Carnes was booked into the Main Jail on one count of murder, as well as four felony counts associated with stealing personal information from his alleged victim, Matthew Alan Seybert, according to the Sacramento County Sheriff's Department. He is scheduled to be arraigned Friday.
The suspect's long-awaited return to Sacramento follows a lengthy investigation that included scouring the Internet, tracing ATM transactions and sorting through immigration protocols with Canada, detectives said. "It's nice to finally have him here," said homicide detective Elaine Stoops.
Seybert's mother reported her 41-year-old son missing Nov. 18, 2007, after she hadn't heard from him in a while, Stoops said.

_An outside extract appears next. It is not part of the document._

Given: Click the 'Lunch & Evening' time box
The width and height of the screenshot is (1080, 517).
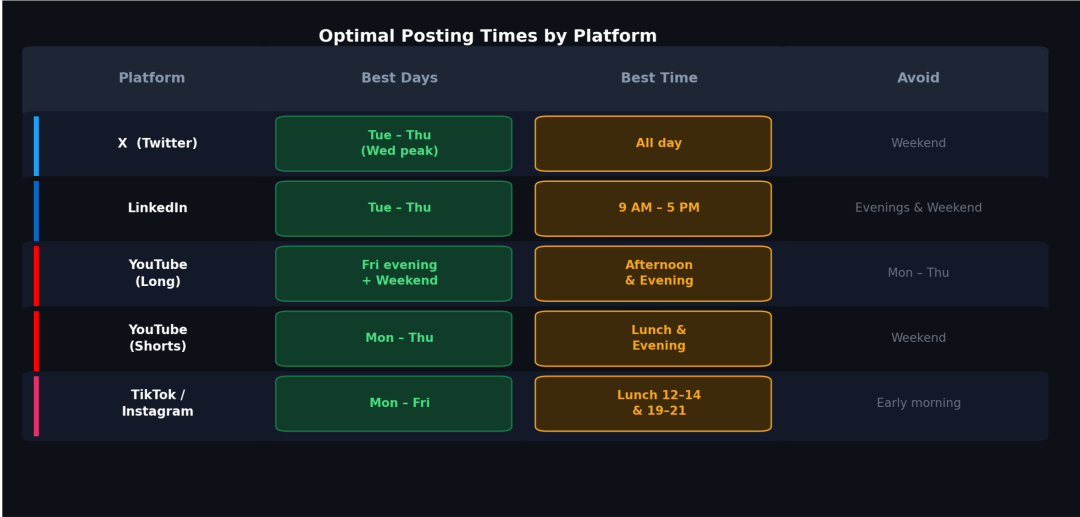Looking at the screenshot, I should [653, 339].
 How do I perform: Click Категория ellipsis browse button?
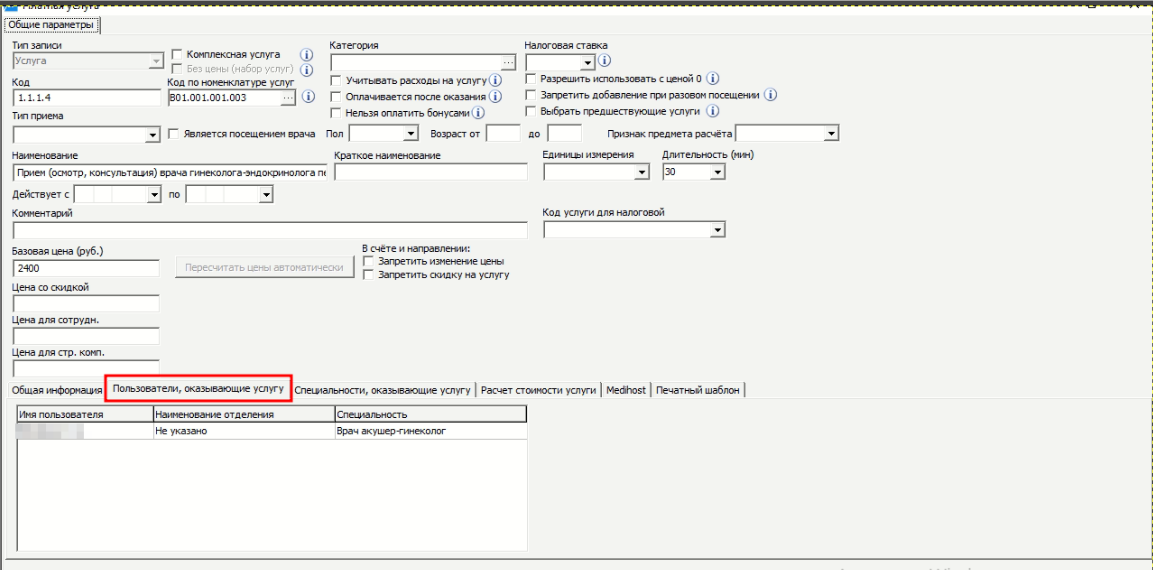(x=508, y=62)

Deputies went to Seybert's 38-acre property in Galt three times to investigate, but found no evidence of foul play, Stoops said.
Unconvinced, the man's mother flew from Pennsylvania and scoured the house herself. Pulling back the sheets on her son's bed, she found a bloody mattress, Stoops said. Divers and cadaver dogs found parts of Seybert's body in Laguna Creek, near his property, on Dec. 8, 2007.

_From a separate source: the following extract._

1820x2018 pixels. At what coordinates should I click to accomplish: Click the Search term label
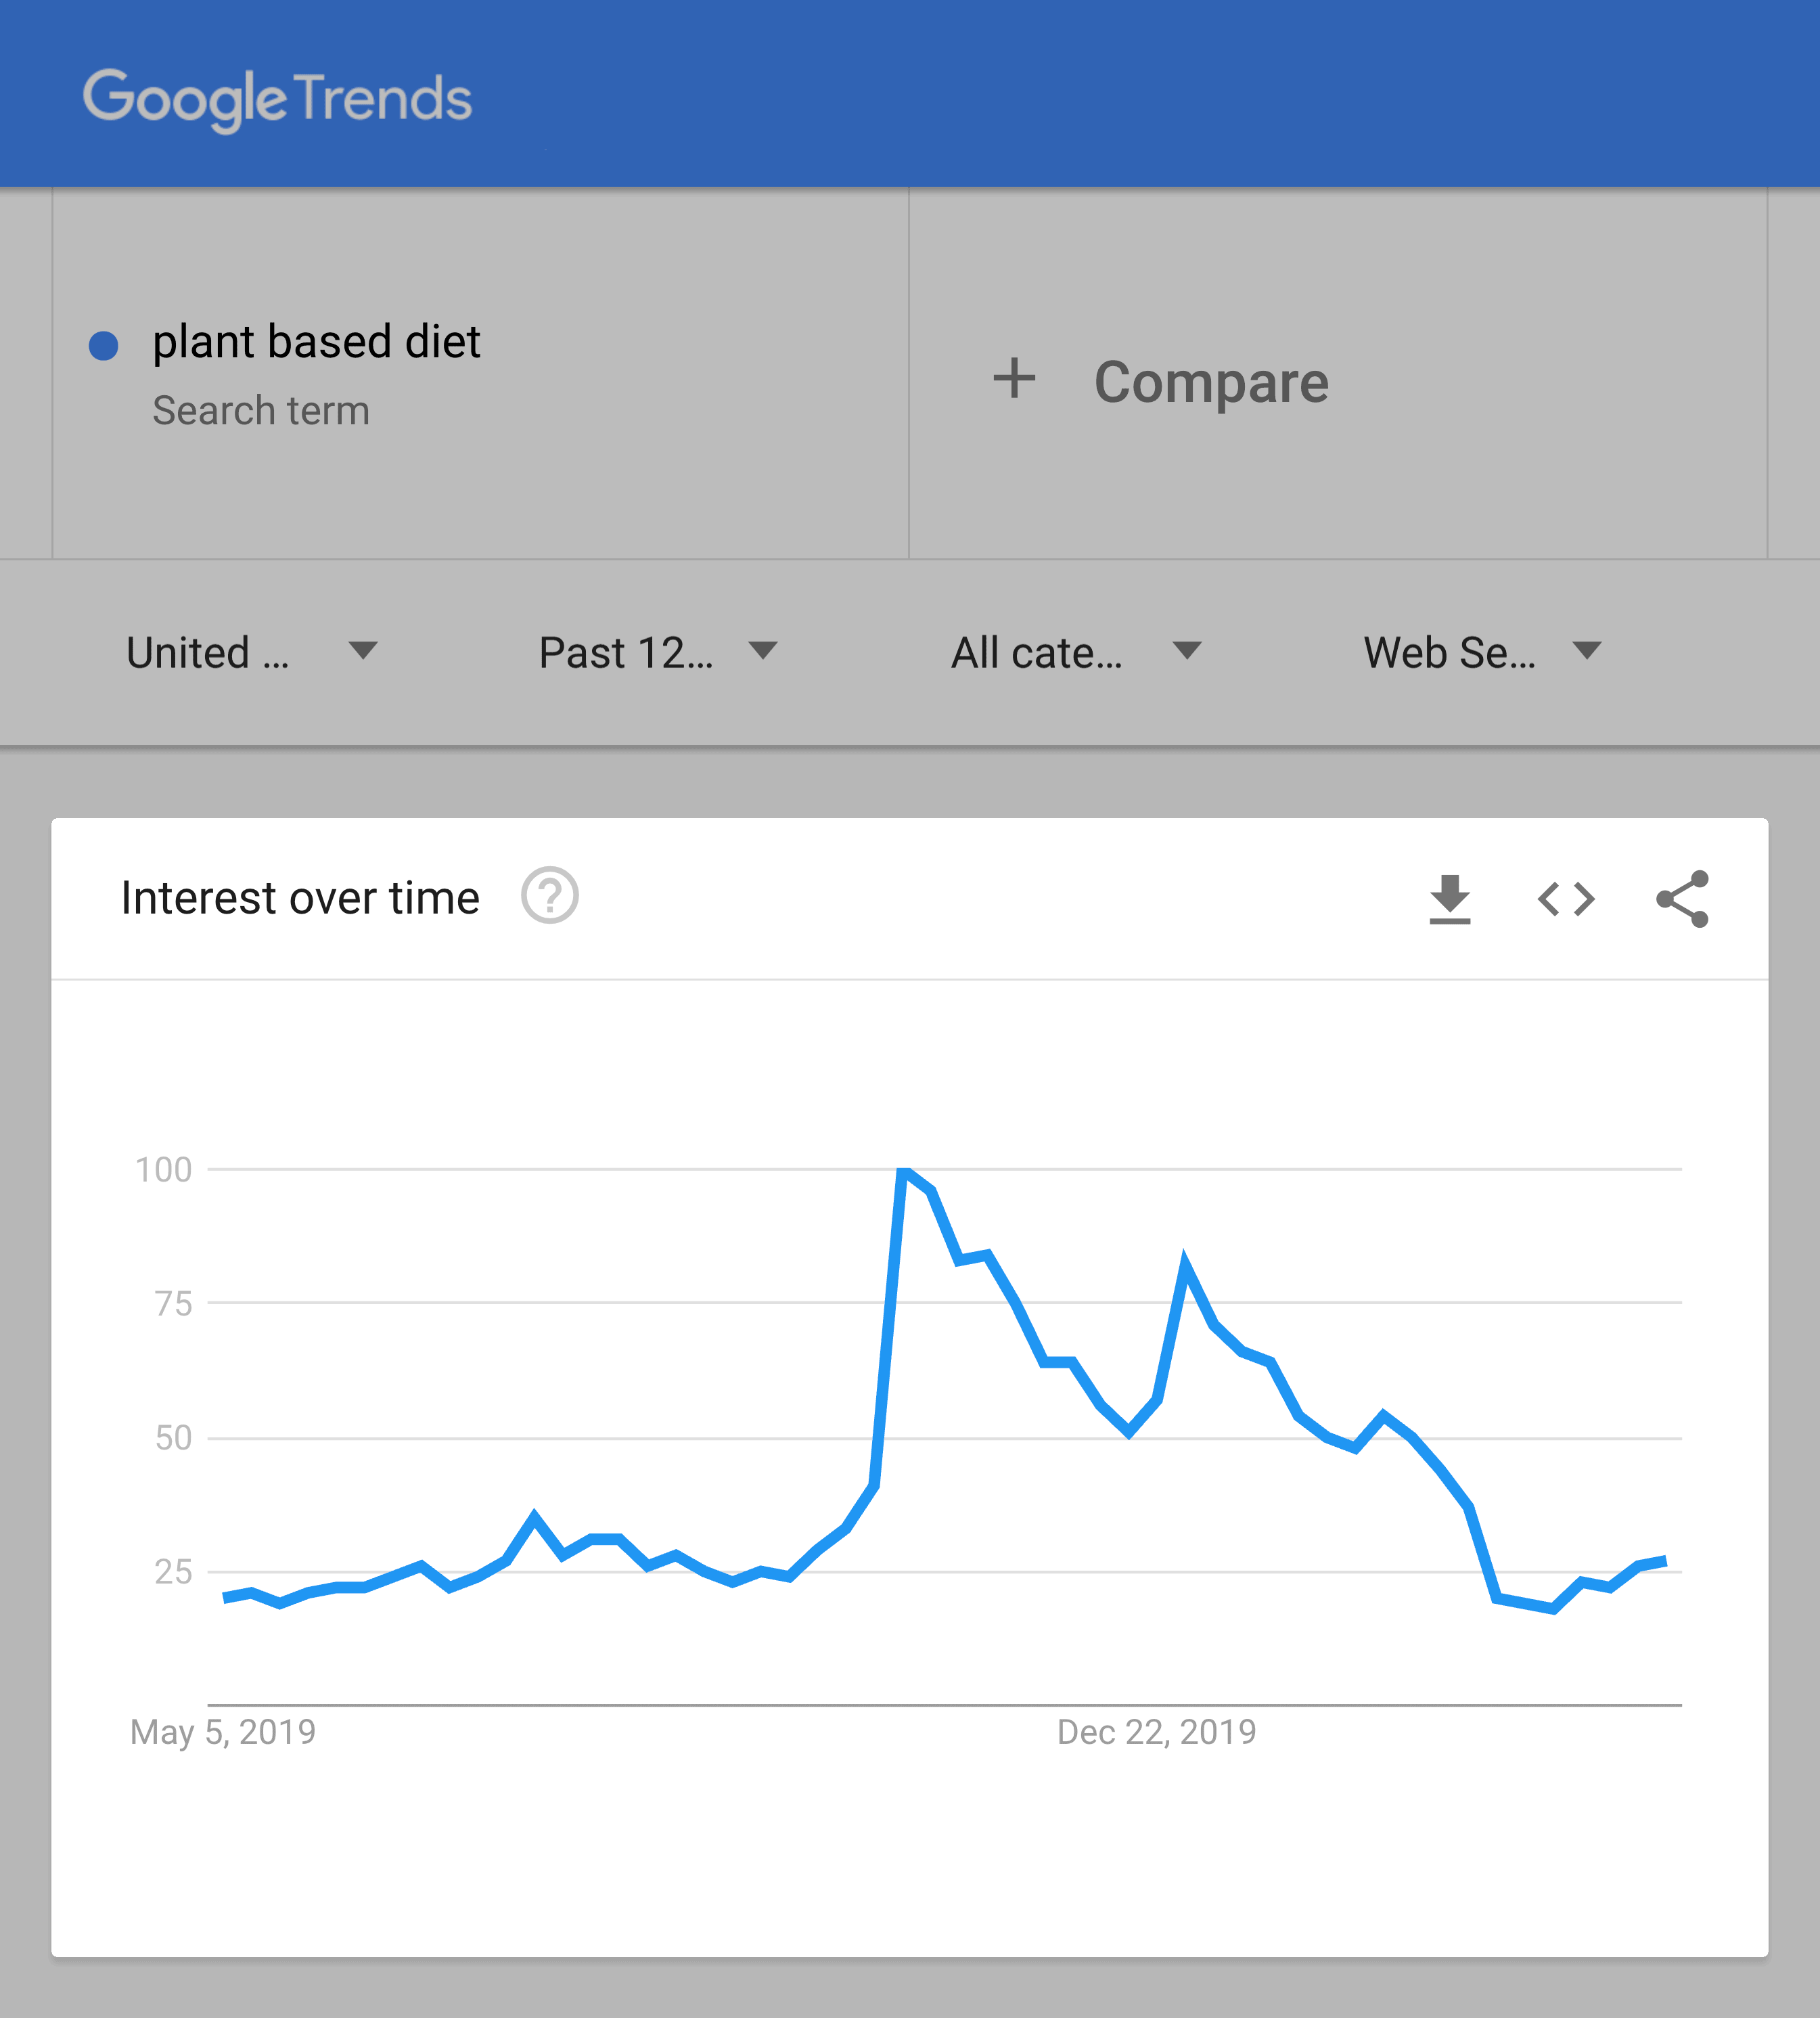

Detectives questioned one of two men who worked for Seybert's lawn mower repair business and lived on his property. The other, Carnes, couldn't be found, Stoops said.
Detectives allege Carnes drove Seybert's Ford Maverick to Lynden, Wash., just outside the Canadian border. Checkpoint cameras show Seybert ditching the Maverick and meeting a man on the other side of the border, Stoops said.
That man was Christopher Remple, Stoops said, a 21-year-old Canadian who met Carnes on what the detective described as an anarchist-like, anti-government Web site,
www.roguesci.org. Carnes posted on the site under the name "nbk2000" – "Natural Born Killer 2000," Stoops said.
Remple brought Carnes to his parents' home in Langley, British Columbia, and persuaded them to let Carnes stay, saying he was "a draft dodger," Stoops said.
The Royal Canadian Mounted Police raided the home in 2008 and arrested Carnes for entering the country illegally. They found him in possession of an AK-47 – the weapon detectives say was used to kill Seybert. In the car abandoned in Washington, authorities found three loaded high-capacity magazines for an AK-47, the detective said.
Canadian authorities arrested Remple for aiding and abetting. Stoops said she was unsure of the status of that case.
What exactly motivated Carnes to kill his employer remains unclear, she said.
The best theory so far, Stoops said: Seybert was moving his business elsewhere "and had told Art Carnes he was not going to be invited" to come along.